そうした中、草津温泉に近年登場したのが「素泊まり専用旅館(簡単な朝食は無料)」だ。素泊まり旅館と聞くと安普請の旅館ではないかと想像してしまうが、そうではない。

客室は和モダンのベッドルームで、貸し切り風呂付きの部屋もある。小さいながら内湯もあり、温泉もかけ流しだ。草津温泉街の中心に位置する「湯畑」のそばに建つ「湯畑草庵(ゆばたけそうあん)」や「佳乃や(よしのや)」がそうした宿。料金も1万円程度と、2食付きに比べても安い。運営は、前者が草津温泉の老舗旅館「奈良屋」、後者は四万温泉のデザイナーズ旅館「佳元」によるもので、サービス水準も確かだ。

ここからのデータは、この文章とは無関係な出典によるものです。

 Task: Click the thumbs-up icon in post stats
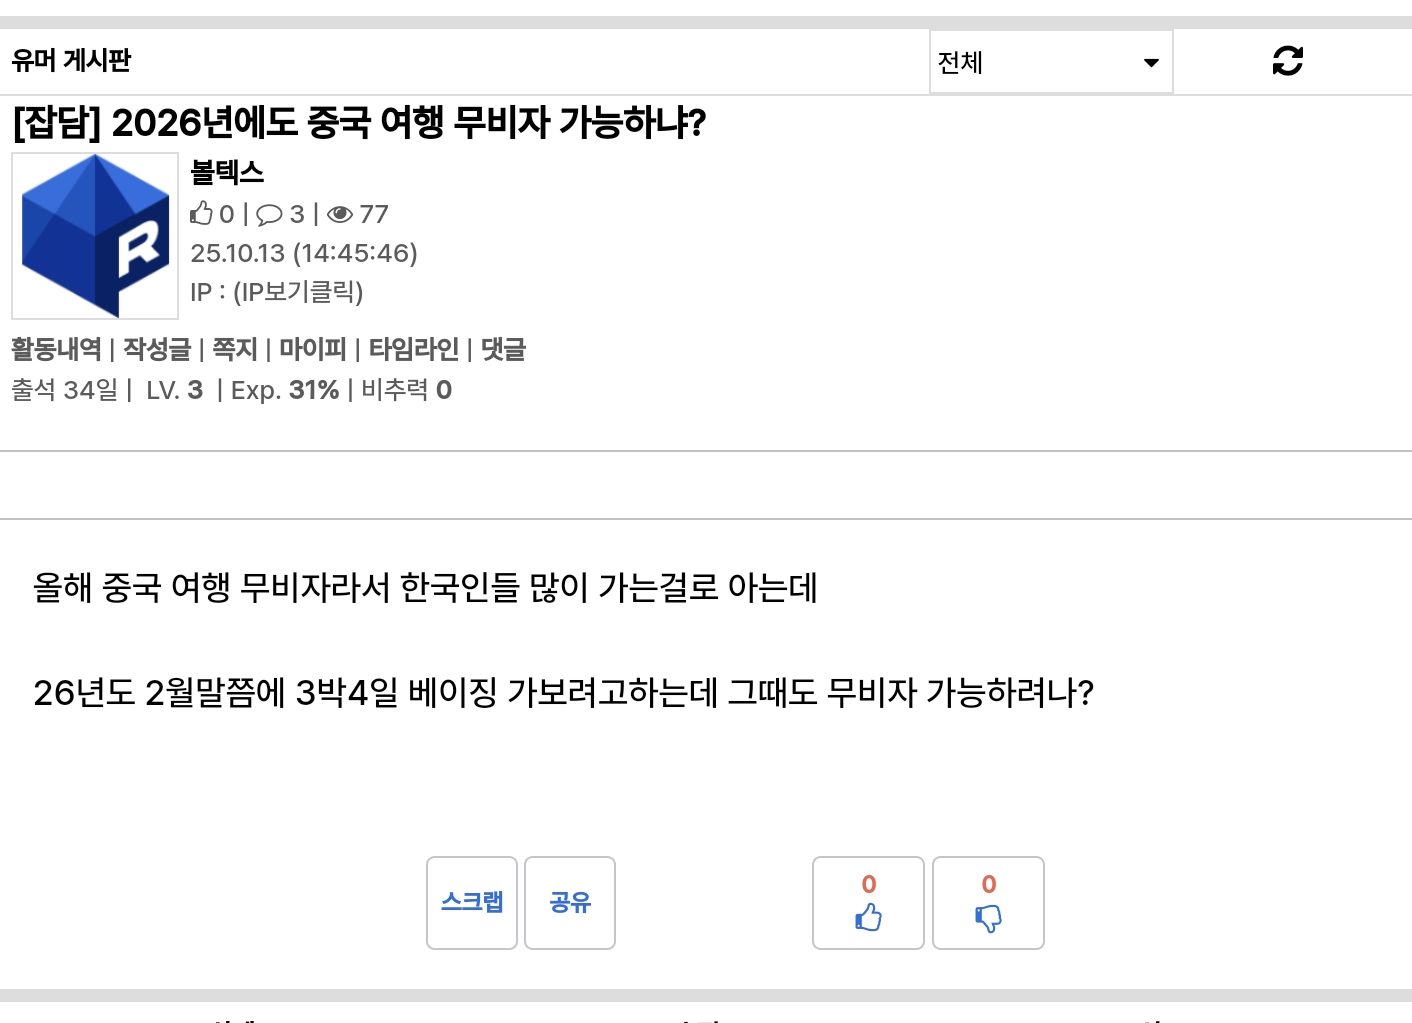click(202, 214)
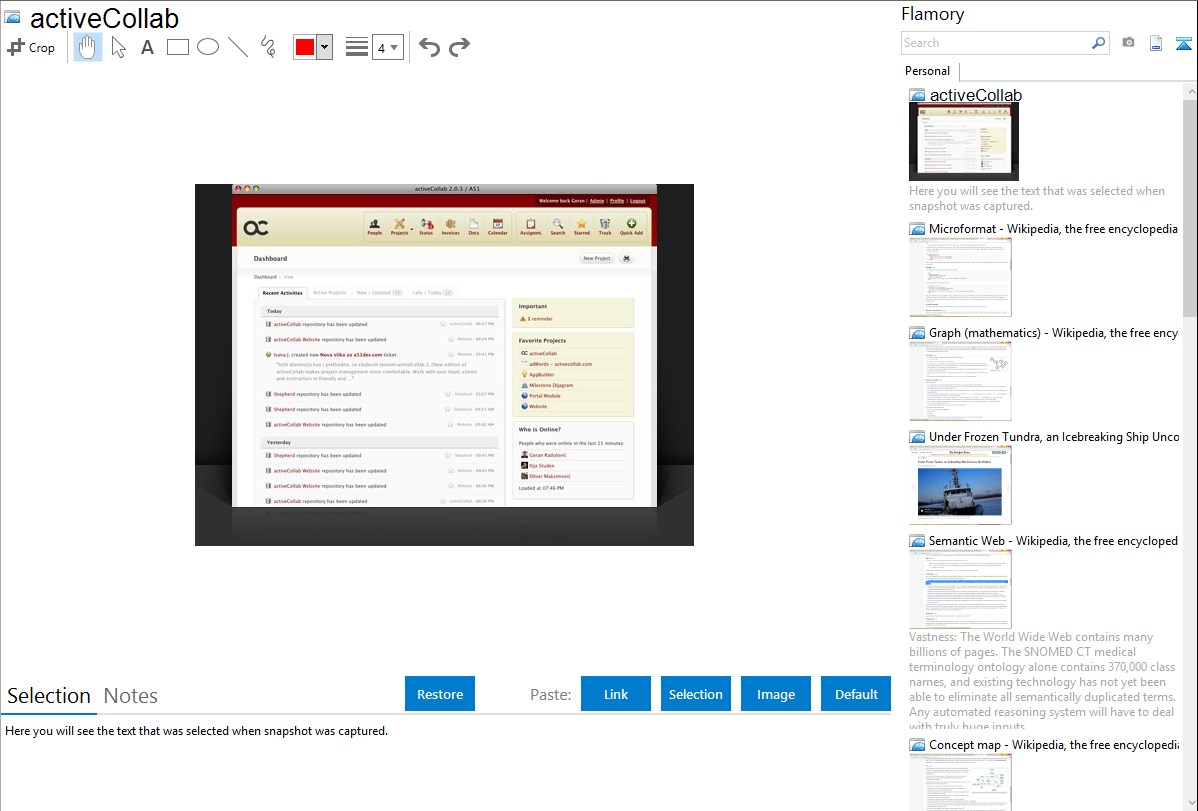The width and height of the screenshot is (1198, 811).
Task: Select the text annotation tool
Action: click(147, 47)
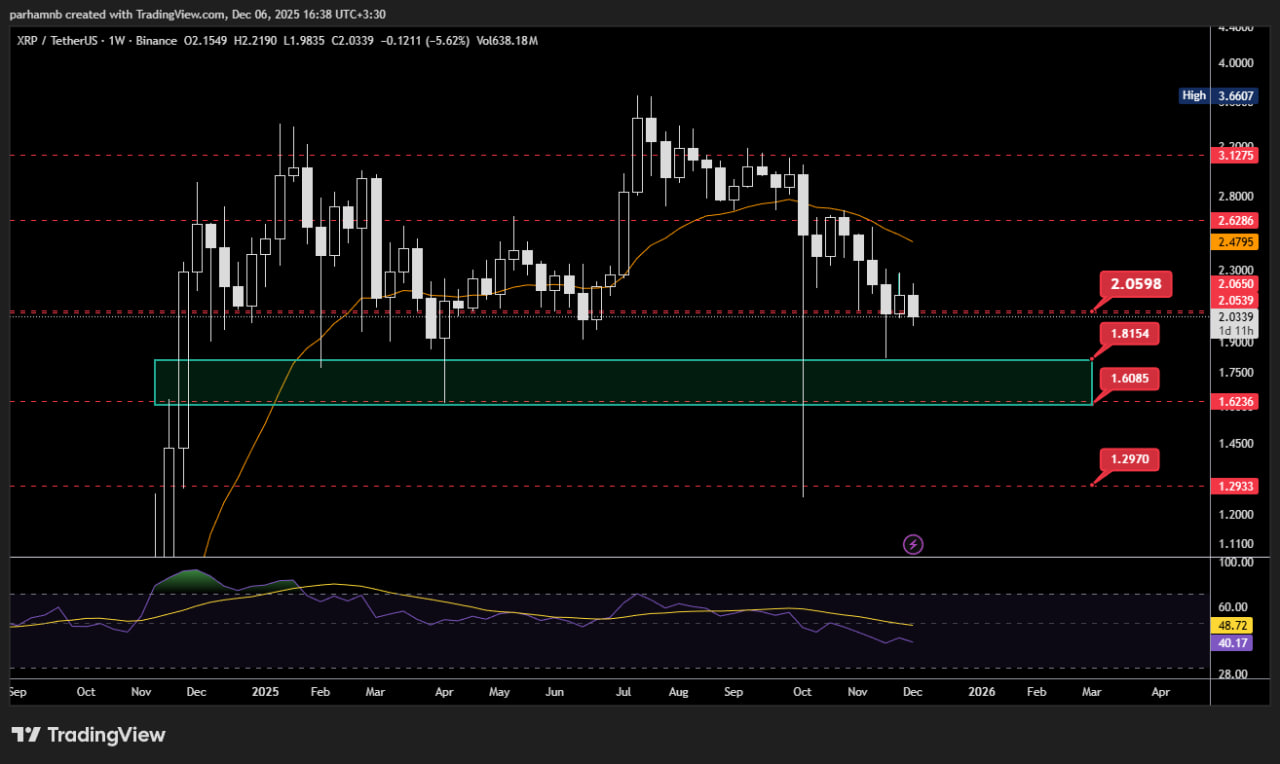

佳元の田村社長に聞くと「当初は若い学生や外国人を想定した」そうだが、実際に来ているのは、日本人の働いている層。「夕食を食べなくて済む」ため、遅いチェックインも可能で便利だ。都内から行けば、草津温泉なら仕事を終業後に出ても夜には着く。翌日1日だけ休みを取れば、温泉を満喫できる。また、シニアの中にも「量の多い旅館の料理を避けることができるうえ、好きなものを食べられる」と歓迎する声が聞かれる。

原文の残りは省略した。